Induction Dynamic demonstrated its largish 1D-1, a two-way loudspeaker plus subwoofer in a single cabinet. This unusual design features two 15" drivers in a vented push-pull configuration. Bulging beneath the removable grille is one of the drivers, reverse-mounted on the outside of the cabinet. Yes, the magnet and basket face outward. The 1D-1 goes low enough to set Sheetrock walls in motion, if you were wondering. Spokesmen said the company has recently been granted a patent for a new crossover design.
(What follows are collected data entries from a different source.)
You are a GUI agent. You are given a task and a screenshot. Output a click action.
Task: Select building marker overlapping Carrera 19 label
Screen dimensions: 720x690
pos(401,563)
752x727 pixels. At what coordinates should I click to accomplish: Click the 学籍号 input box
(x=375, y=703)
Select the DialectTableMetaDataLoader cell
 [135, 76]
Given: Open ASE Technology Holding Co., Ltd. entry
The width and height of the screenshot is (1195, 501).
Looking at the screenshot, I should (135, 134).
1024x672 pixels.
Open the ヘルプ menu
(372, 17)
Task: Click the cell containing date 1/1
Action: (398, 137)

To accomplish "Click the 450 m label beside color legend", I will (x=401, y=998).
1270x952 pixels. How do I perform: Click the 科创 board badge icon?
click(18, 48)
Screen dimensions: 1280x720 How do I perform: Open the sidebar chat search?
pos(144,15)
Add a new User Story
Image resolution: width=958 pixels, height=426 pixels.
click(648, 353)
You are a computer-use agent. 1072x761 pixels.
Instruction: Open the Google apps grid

How many ways are there to configure capacitors, coils, and resistors?
Such a deal: "$100,000 speakers for $25,000." That's not an end-of-show bargain, but a line from a Wisdom Audio brochure, whose Adrenaline Line Source impressed listeners at T.H.E. Show next door. Not far away was Albuquerque's Champlain Valley Speaker Company, previously unknown to us, whose $3000 Tachion 2.5 shows promise. The company also makes the $4500/pair Copernicus, a small two-way speaker with a poured-acrylic Corian cabinet. The manufacturer's literature compares them to B&W's 800 and 801 and to Shahinian's $4700 Diapason, something we could not verify.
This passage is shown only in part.